*What you need to do*: Turn the records below into a numbered list, one line per item, and leave out any blank lines.

*Saved data entries*:
=-=-=
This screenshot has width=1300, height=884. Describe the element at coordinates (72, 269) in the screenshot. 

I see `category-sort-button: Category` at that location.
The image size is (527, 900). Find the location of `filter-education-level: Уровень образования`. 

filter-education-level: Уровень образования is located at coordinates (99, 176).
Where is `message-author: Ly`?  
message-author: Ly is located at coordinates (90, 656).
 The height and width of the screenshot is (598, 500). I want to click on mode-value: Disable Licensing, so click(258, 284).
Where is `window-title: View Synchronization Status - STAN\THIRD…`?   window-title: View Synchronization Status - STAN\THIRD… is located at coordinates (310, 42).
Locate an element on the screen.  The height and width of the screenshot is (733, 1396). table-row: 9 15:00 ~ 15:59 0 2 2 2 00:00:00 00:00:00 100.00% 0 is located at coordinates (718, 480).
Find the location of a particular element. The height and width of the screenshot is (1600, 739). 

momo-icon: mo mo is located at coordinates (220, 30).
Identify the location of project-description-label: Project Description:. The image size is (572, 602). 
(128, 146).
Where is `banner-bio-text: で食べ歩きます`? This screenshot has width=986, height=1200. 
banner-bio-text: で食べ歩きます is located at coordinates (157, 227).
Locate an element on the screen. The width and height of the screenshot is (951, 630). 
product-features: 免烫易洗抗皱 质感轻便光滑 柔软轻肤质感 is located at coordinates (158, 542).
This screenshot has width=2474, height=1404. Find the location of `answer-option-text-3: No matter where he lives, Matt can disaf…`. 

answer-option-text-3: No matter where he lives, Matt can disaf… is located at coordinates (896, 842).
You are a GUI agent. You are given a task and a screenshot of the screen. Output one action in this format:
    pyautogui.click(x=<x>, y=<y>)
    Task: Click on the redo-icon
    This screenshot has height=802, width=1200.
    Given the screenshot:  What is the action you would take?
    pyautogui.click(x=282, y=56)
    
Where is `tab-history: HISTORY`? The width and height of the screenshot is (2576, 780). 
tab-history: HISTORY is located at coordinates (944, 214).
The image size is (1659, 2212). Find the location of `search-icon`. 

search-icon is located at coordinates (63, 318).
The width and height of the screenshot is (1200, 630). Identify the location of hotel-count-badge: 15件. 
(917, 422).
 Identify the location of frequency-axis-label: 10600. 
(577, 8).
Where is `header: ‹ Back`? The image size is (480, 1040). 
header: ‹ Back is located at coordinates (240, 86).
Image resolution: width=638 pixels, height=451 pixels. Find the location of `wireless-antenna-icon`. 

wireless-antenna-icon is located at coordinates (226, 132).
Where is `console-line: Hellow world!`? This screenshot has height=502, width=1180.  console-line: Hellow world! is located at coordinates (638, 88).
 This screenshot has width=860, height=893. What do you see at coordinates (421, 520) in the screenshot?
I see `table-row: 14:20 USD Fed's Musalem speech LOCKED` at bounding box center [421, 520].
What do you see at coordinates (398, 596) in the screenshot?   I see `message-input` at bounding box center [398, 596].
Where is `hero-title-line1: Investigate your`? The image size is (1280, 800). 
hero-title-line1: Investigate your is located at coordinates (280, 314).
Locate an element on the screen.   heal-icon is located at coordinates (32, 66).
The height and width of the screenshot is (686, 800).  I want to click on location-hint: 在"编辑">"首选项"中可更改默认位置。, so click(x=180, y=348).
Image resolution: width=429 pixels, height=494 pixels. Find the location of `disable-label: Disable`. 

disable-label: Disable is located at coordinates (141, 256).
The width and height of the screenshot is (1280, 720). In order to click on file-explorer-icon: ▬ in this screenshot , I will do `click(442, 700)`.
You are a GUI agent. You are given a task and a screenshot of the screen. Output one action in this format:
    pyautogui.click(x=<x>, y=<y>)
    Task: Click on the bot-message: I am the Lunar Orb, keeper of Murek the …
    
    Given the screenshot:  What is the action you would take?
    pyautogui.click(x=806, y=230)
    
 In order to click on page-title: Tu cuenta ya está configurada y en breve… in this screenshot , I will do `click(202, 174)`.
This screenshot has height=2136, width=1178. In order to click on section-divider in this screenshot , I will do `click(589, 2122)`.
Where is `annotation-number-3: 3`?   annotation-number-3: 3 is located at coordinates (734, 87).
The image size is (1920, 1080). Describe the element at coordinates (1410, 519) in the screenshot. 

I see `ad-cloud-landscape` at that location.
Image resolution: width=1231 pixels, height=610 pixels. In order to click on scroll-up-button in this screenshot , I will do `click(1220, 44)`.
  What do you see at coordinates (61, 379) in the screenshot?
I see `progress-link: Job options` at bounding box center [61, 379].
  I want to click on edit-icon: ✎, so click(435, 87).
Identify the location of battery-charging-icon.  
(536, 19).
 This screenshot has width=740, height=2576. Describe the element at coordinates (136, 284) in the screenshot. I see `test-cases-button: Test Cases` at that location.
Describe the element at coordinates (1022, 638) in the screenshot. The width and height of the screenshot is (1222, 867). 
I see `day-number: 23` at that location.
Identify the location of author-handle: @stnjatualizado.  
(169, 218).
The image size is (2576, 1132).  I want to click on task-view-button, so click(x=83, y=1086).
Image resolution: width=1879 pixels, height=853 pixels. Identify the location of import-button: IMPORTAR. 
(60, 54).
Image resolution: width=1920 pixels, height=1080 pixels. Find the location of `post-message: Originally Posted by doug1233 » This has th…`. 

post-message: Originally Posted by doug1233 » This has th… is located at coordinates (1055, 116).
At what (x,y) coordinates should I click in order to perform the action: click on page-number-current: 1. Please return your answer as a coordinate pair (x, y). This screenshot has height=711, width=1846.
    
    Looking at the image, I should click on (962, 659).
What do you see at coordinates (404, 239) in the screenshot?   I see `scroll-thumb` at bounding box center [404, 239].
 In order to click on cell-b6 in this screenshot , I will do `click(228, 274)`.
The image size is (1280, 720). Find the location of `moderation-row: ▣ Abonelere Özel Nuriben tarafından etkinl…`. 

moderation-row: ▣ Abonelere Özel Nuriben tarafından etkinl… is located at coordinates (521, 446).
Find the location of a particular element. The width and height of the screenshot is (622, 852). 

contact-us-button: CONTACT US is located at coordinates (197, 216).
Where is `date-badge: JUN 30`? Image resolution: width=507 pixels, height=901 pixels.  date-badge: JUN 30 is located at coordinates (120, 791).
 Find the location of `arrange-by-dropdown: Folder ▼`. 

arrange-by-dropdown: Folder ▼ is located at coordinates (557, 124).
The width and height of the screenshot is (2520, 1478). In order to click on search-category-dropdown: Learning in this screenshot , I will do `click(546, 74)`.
=-=-=
*Result of the task*:
1. This screenshot has width=1300, height=884. Describe the element at coordinates (72, 269) in the screenshot. 
2. I see `category-sort-button: Category` at that location.
3. The image size is (527, 900). Find the location of `filter-education-level: Уровень образования`. 
4. filter-education-level: Уровень образования is located at coordinates (99, 176).
5. Where is `message-author: Ly`?  
6. message-author: Ly is located at coordinates (90, 656).
7.  The height and width of the screenshot is (598, 500). I want to click on mode-value: Disable Licensing, so click(258, 284).
8. Where is `window-title: View Synchronization Status - STAN\THIRD…`?   window-title: View Synchronization Status - STAN\THIRD… is located at coordinates (310, 42).
9. Locate an element on the screen.  The height and width of the screenshot is (733, 1396). table-row: 9 15:00 ~ 15:59 0 2 2 2 00:00:00 00:00:00 100.00% 0 is located at coordinates (718, 480).
10. Find the location of a particular element. The height and width of the screenshot is (1600, 739). 
11. momo-icon: mo mo is located at coordinates (220, 30).
12. Identify the location of project-description-label: Project Description:. The image size is (572, 602). 
13. (128, 146).
14. Where is `banner-bio-text: で食べ歩きます`? This screenshot has width=986, height=1200. 
15. banner-bio-text: で食べ歩きます is located at coordinates (157, 227).
16. Locate an element on the screen. The width and height of the screenshot is (951, 630). 
17. product-features: 免烫易洗抗皱 质感轻便光滑 柔软轻肤质感 is located at coordinates (158, 542).
18. This screenshot has width=2474, height=1404. Find the location of `answer-option-text-3: No matter where he lives, Matt can disaf…`. 
19. answer-option-text-3: No matter where he lives, Matt can disaf… is located at coordinates (896, 842).
20. You are a GUI agent. You are given a task and a screenshot of the screen. Output one action in this format:
21.     pyautogui.click(x=<x>, y=<y>)
22.     Task: Click on the redo-icon
23.     This screenshot has height=802, width=1200.
24.     Given the screenshot:  What is the action you would take?
25.     pyautogui.click(x=282, y=56)
26. Where is `tab-history: HISTORY`? The width and height of the screenshot is (2576, 780). 
27. tab-history: HISTORY is located at coordinates (944, 214).
28. The image size is (1659, 2212). Find the location of `search-icon`. 
29. search-icon is located at coordinates (63, 318).
30. The width and height of the screenshot is (1200, 630). Identify the location of hotel-count-badge: 15件. 
31. (917, 422).
32.  Identify the location of frequency-axis-label: 10600. 
33. (577, 8).
34. Where is `header: ‹ Back`? The image size is (480, 1040). 
35. header: ‹ Back is located at coordinates (240, 86).
36. Image resolution: width=638 pixels, height=451 pixels. Find the location of `wireless-antenna-icon`. 
37. wireless-antenna-icon is located at coordinates (226, 132).
38. Where is `console-line: Hellow world!`? This screenshot has height=502, width=1180.  console-line: Hellow world! is located at coordinates (638, 88).
39.  This screenshot has width=860, height=893. What do you see at coordinates (421, 520) in the screenshot?
40. I see `table-row: 14:20 USD Fed's Musalem speech LOCKED` at bounding box center [421, 520].
41. What do you see at coordinates (398, 596) in the screenshot?   I see `message-input` at bounding box center [398, 596].
42. Where is `hero-title-line1: Investigate your`? The image size is (1280, 800). 
43. hero-title-line1: Investigate your is located at coordinates (280, 314).
44. Locate an element on the screen.   heal-icon is located at coordinates (32, 66).
45. The height and width of the screenshot is (686, 800).  I want to click on location-hint: 在"编辑">"首选项"中可更改默认位置。, so click(x=180, y=348).
46. Image resolution: width=429 pixels, height=494 pixels. Find the location of `disable-label: Disable`. 
47. disable-label: Disable is located at coordinates (141, 256).
48. The width and height of the screenshot is (1280, 720). In order to click on file-explorer-icon: ▬ in this screenshot , I will do `click(442, 700)`.
49. You are a GUI agent. You are given a task and a screenshot of the screen. Output one action in this format:
50.     pyautogui.click(x=<x>, y=<y>)
51.     Task: Click on the bot-message: I am the Lunar Orb, keeper of Murek the …
52.     Given the screenshot:  What is the action you would take?
53.     pyautogui.click(x=806, y=230)
54.  In order to click on page-title: Tu cuenta ya está configurada y en breve… in this screenshot , I will do `click(202, 174)`.
55. This screenshot has height=2136, width=1178. In order to click on section-divider in this screenshot , I will do `click(589, 2122)`.
56. Where is `annotation-number-3: 3`?   annotation-number-3: 3 is located at coordinates (734, 87).
57. The image size is (1920, 1080). Describe the element at coordinates (1410, 519) in the screenshot. 
58. I see `ad-cloud-landscape` at that location.
59. Image resolution: width=1231 pixels, height=610 pixels. In order to click on scroll-up-button in this screenshot , I will do `click(1220, 44)`.
60.   What do you see at coordinates (61, 379) in the screenshot?
61. I see `progress-link: Job options` at bounding box center [61, 379].
62.   I want to click on edit-icon: ✎, so click(435, 87).
63. Identify the location of battery-charging-icon.  
64. (536, 19).
65.  This screenshot has width=740, height=2576. Describe the element at coordinates (136, 284) in the screenshot. I see `test-cases-button: Test Cases` at that location.
66. Describe the element at coordinates (1022, 638) in the screenshot. The width and height of the screenshot is (1222, 867). 
67. I see `day-number: 23` at that location.
68. Identify the location of author-handle: @stnjatualizado.  
69. (169, 218).
70. The image size is (2576, 1132).  I want to click on task-view-button, so click(x=83, y=1086).
71. Image resolution: width=1879 pixels, height=853 pixels. Identify the location of import-button: IMPORTAR. 
72. (60, 54).
73. Image resolution: width=1920 pixels, height=1080 pixels. Find the location of `post-message: Originally Posted by doug1233 » This has th…`. 
74. post-message: Originally Posted by doug1233 » This has th… is located at coordinates (1055, 116).
75. At what (x,y) coordinates should I click in order to perform the action: click on page-number-current: 1. Please return your answer as a coordinate pair (x, y). This screenshot has height=711, width=1846.
76.     Looking at the image, I should click on (962, 659).
77. What do you see at coordinates (404, 239) in the screenshot?   I see `scroll-thumb` at bounding box center [404, 239].
78.  In order to click on cell-b6 in this screenshot , I will do `click(228, 274)`.
79. The image size is (1280, 720). Find the location of `moderation-row: ▣ Abonelere Özel Nuriben tarafından etkinl…`. 
80. moderation-row: ▣ Abonelere Özel Nuriben tarafından etkinl… is located at coordinates (521, 446).
81. Find the location of a particular element. The width and height of the screenshot is (622, 852). 
82. contact-us-button: CONTACT US is located at coordinates (197, 216).
83. Where is `date-badge: JUN 30`? Image resolution: width=507 pixels, height=901 pixels.  date-badge: JUN 30 is located at coordinates (120, 791).
84.  Find the location of `arrange-by-dropdown: Folder ▼`. 
85. arrange-by-dropdown: Folder ▼ is located at coordinates (557, 124).
86. The width and height of the screenshot is (2520, 1478). In order to click on search-category-dropdown: Learning in this screenshot , I will do `click(546, 74)`.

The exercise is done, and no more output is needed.